Can you return each of the following lines word for word, with nothing changed, added, or left out?

# # #

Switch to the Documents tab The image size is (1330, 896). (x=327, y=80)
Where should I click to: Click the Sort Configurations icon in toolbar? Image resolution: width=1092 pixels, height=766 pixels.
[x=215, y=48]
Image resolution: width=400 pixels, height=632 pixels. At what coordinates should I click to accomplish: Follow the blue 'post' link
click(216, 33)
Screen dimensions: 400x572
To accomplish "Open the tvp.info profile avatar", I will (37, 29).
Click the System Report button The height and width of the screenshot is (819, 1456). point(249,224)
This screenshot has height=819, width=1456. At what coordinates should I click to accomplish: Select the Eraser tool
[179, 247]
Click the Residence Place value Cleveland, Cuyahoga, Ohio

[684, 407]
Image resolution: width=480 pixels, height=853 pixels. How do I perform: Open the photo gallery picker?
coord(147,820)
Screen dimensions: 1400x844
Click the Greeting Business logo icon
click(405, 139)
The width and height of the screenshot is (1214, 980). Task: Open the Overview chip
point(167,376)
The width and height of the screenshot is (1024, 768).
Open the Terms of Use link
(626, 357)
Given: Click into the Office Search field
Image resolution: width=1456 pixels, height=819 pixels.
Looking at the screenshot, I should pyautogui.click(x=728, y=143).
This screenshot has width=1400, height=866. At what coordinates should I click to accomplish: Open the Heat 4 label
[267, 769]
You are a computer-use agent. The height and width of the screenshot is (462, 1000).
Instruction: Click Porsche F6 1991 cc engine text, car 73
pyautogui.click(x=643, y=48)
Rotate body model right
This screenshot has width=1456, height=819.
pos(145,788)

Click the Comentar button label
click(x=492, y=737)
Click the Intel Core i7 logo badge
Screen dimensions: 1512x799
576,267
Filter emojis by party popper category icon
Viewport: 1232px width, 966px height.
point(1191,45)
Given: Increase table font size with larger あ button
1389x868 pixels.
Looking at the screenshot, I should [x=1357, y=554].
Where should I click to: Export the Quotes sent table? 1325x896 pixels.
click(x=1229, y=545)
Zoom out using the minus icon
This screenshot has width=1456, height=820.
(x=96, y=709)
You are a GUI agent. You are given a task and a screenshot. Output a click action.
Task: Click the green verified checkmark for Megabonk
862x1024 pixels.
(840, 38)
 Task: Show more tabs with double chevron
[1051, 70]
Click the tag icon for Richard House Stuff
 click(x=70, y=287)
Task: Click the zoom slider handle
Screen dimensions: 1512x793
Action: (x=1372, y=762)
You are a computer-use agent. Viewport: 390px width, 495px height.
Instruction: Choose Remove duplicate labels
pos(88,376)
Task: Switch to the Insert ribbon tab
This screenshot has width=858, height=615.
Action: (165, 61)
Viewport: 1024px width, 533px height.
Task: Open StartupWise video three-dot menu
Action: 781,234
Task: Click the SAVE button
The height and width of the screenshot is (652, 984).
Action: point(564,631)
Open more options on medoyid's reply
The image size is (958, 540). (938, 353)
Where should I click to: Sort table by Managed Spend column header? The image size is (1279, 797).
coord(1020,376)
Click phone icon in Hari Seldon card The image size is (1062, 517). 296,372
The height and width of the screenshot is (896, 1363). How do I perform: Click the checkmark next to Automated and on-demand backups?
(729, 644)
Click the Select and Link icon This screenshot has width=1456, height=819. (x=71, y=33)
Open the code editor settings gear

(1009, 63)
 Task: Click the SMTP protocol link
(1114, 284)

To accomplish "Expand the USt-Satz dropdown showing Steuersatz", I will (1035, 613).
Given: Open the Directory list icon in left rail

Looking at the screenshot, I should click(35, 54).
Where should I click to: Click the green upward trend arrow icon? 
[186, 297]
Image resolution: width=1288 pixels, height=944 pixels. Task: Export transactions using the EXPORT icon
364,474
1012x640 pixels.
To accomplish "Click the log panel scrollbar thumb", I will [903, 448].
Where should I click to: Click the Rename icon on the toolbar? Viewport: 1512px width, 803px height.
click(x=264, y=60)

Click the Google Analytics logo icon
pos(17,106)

# # #

Exercise solution
Switch to the Documents tab The image size is (1330, 896). (x=327, y=80)
Where should I click to: Click the Sort Configurations icon in toolbar? Image resolution: width=1092 pixels, height=766 pixels.
[x=215, y=48]
Image resolution: width=400 pixels, height=632 pixels. At what coordinates should I click to accomplish: Follow the blue 'post' link
click(216, 33)
Screen dimensions: 400x572
To accomplish "Open the tvp.info profile avatar", I will (37, 29).
Click the System Report button The height and width of the screenshot is (819, 1456). point(249,224)
This screenshot has height=819, width=1456. At what coordinates should I click to accomplish: Select the Eraser tool
[179, 247]
Click the Residence Place value Cleveland, Cuyahoga, Ohio

[684, 407]
Image resolution: width=480 pixels, height=853 pixels. How do I perform: Open the photo gallery picker?
coord(147,820)
Screen dimensions: 1400x844
Click the Greeting Business logo icon
click(405, 139)
The width and height of the screenshot is (1214, 980). Task: Open the Overview chip
point(167,376)
The width and height of the screenshot is (1024, 768).
Open the Terms of Use link
(626, 357)
Given: Click into the Office Search field
Image resolution: width=1456 pixels, height=819 pixels.
Looking at the screenshot, I should pyautogui.click(x=728, y=143).
This screenshot has width=1400, height=866. At what coordinates should I click to accomplish: Open the Heat 4 label
[267, 769]
You are a computer-use agent. The height and width of the screenshot is (462, 1000).
Instruction: Click Porsche F6 1991 cc engine text, car 73
pyautogui.click(x=643, y=48)
Rotate body model right
This screenshot has width=1456, height=819.
pos(145,788)

Click the Comentar button label
click(x=492, y=737)
Click the Intel Core i7 logo badge
Screen dimensions: 1512x799
576,267
Filter emojis by party popper category icon
Viewport: 1232px width, 966px height.
point(1191,45)
Given: Increase table font size with larger あ button
1389x868 pixels.
Looking at the screenshot, I should [x=1357, y=554].
Where should I click to: Export the Quotes sent table? 1325x896 pixels.
click(x=1229, y=545)
Zoom out using the minus icon
This screenshot has width=1456, height=820.
(x=96, y=709)
You are a GUI agent. You are given a task and a screenshot. Output a click action.
Task: Click the green verified checkmark for Megabonk
862x1024 pixels.
(840, 38)
 Task: Show more tabs with double chevron
[1051, 70]
Click the tag icon for Richard House Stuff
 click(x=70, y=287)
Task: Click the zoom slider handle
Screen dimensions: 1512x793
Action: (x=1372, y=762)
You are a computer-use agent. Viewport: 390px width, 495px height.
Instruction: Choose Remove duplicate labels
pos(88,376)
Task: Switch to the Insert ribbon tab
This screenshot has width=858, height=615.
Action: (165, 61)
Viewport: 1024px width, 533px height.
Task: Open StartupWise video three-dot menu
Action: 781,234
Task: Click the SAVE button
The height and width of the screenshot is (652, 984).
Action: point(564,631)
Open more options on medoyid's reply
The image size is (958, 540). (938, 353)
Where should I click to: Sort table by Managed Spend column header? The image size is (1279, 797).
coord(1020,376)
Click phone icon in Hari Seldon card The image size is (1062, 517). 296,372
The height and width of the screenshot is (896, 1363). How do I perform: Click the checkmark next to Automated and on-demand backups?
(729, 644)
Click the Select and Link icon This screenshot has width=1456, height=819. (x=71, y=33)
Open the code editor settings gear

(1009, 63)
 Task: Click the SMTP protocol link
(1114, 284)

To accomplish "Expand the USt-Satz dropdown showing Steuersatz", I will (1035, 613).
Given: Open the Directory list icon in left rail

Looking at the screenshot, I should click(35, 54).
Where should I click to: Click the green upward trend arrow icon? 
[186, 297]
Image resolution: width=1288 pixels, height=944 pixels. Task: Export transactions using the EXPORT icon
364,474
1012x640 pixels.
To accomplish "Click the log panel scrollbar thumb", I will [903, 448].
Where should I click to: Click the Rename icon on the toolbar? Viewport: 1512px width, 803px height.
click(x=264, y=60)

Click the Google Analytics logo icon
pos(17,106)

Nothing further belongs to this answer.